E così si va, verso sud est, lungo il confine con l´Iran, a Barzinja. Più che un villaggio sembra un anonimo agglomerato di case lungo la strada principale. Un campo da calcio recintato, una grande moschea, tanti prati e poco altro. Ci fermiamo, siamo arrivati. Siamo qui per il festival annuale della setta di Sufi Aqdiya dell´ordine dei Kasnazani, fondata nell´undicesimo secolo. I membri appartengono tutti alla tribù dei Barzinji e sono divisi fra l´Iran e l´Iraq – per il festival si radunano nel villaggio dove si prega e si festeggia tutti insieme.
Sono molto anni che subisco la fascinazione del mondo dei dervisci e della spiritualità Sufi.
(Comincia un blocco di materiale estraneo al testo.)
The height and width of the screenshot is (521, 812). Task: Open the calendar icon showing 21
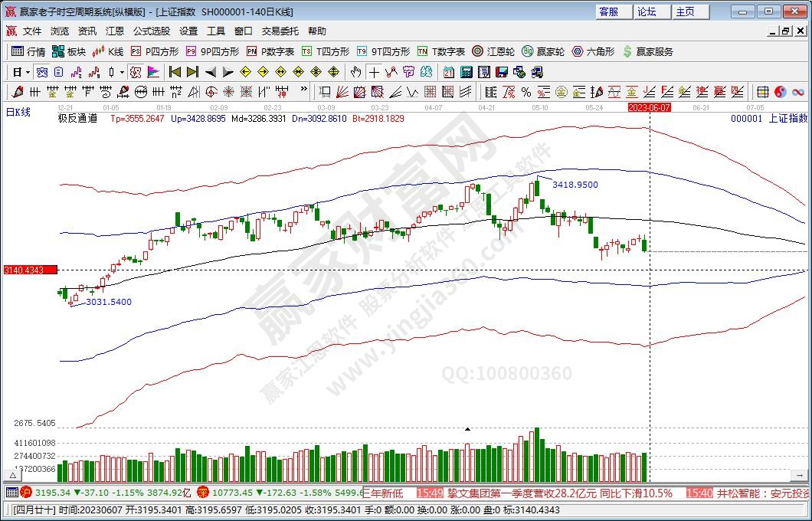tap(448, 72)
La prima volta che ho fatto direttamente esperienza delle celebrazioni è stata una notte di tanti anni fa a Lahore, dove l´immagine esotica del derviscio col vestito bianco circondato da un alone di purezza e santità è stata sostituita da una forma di misticismo molto più materiale: di sudore e terra più che di incenso e spirito. L´incontro con i dervisci curdi è stato simile, altrettanto intenso.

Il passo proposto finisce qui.